Quite clearly, there should be no 'solidarity' with these people who enthusiastically beat and repress other workers in their jobs.
However, tactically, a police protest could make our movement. It seems we have a few options:
Do nothing,
Work behind the scenes to try and engineer a police strike (I don't know if the left will have any clout to be able to do this?!),
Hit the streets in support of the protest,
Hit the streets against the protest,
Hit the streets and 'police' the protest,
Hit the streets and hijack the protest for other means - i.e. turn it into a wider cuts protest and essentially, fuck the police.
The last two options seem to be ones which we might pursue. Police their own protest and demoralise them, then perhaps turn it into a left-led protest.
Also, is there the possibility of a police strike and then protests during any possible strike period? That would seem sensible, if a police striker were to occur.
Magón
12th January 2011, 16:43
What the hell? Has the world taken a complete 180 while I was asleep? If cops are marching for "rights", does that mean all of us are now the ones to barricade them and funnel them through different places to beat on them with batons and stuff? If so, where do I sign up!
Across The Street
12th January 2011, 17:15
The question we need to ask police, which will be difficult for me, since I've had maybe one or two pleasant interactions with the law involving an actual civil discussion; will you defend your community and its' people in the event of martial law?

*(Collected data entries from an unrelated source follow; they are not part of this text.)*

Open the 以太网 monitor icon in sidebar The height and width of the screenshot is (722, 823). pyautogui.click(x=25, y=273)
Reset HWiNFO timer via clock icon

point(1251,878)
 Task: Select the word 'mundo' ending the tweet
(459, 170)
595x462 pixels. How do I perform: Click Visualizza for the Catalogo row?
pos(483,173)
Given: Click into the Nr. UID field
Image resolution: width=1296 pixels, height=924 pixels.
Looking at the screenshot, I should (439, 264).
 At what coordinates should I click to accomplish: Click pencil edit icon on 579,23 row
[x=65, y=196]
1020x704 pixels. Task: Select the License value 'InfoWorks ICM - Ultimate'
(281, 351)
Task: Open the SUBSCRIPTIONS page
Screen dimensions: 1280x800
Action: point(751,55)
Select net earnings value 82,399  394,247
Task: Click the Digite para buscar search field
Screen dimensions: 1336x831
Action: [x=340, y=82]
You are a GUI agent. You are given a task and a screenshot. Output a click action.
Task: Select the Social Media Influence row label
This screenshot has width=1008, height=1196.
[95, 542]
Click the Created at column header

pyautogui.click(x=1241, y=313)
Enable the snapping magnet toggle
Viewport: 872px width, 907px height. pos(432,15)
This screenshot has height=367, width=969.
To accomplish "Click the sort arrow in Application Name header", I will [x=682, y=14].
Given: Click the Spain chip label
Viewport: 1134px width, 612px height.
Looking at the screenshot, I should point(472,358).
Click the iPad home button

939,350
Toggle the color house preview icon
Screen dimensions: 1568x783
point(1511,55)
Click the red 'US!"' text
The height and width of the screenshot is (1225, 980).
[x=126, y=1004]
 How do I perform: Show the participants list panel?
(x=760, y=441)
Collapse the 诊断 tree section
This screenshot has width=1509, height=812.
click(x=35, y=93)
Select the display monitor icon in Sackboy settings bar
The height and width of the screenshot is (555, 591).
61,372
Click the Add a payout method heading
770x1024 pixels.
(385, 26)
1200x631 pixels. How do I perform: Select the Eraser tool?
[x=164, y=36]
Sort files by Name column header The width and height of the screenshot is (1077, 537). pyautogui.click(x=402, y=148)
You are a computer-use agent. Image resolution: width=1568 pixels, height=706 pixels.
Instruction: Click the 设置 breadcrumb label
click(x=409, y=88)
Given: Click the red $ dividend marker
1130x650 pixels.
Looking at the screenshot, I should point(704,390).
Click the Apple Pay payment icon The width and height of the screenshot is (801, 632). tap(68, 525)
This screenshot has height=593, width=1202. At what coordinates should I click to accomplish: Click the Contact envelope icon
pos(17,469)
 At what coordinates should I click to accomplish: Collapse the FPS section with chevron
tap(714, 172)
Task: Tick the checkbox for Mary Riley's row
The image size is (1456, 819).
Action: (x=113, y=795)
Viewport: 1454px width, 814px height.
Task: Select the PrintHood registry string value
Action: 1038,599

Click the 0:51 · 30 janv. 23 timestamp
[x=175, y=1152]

If the answer is no from any of them, start taking names and kicking ass.
For now, it still stands that the police are our class enemies, regardless of which class they initially come from.
I'm guessing the reason you've considered getting behind this protest is as you've stated that once the police switch sides, revolutions occur, but I wouldn't want half of those rapist scumbags on my side to begin with.
Ocean Seal
12th January 2011, 17:28
We should go on strike, not for the solidarity, but because its a field day :laugh:.
ÑóẊîöʼn
12th January 2011, 17:29
This is when we start marching around with our banners saying "We told you so" while looking smug.
Across The Street
12th January 2011, 17:30
Also, for those of us in the US, this needs to be put in perspective.
The pigs ain't facing any shortage of funds over here.
Ravachol
12th January 2011, 17:31
The police is a class enemy, their function is the be the armed wing of the state and as such their sole 'work' is disciplinary, it consists of streamlining class society. They deserve no support, whatsoever.
The only sense in which one could sensibly support a police strike is in the sense that it means there are less active cops which means less material opposition. The permanent strike, desertion, is the only strike by cops that makes any sense.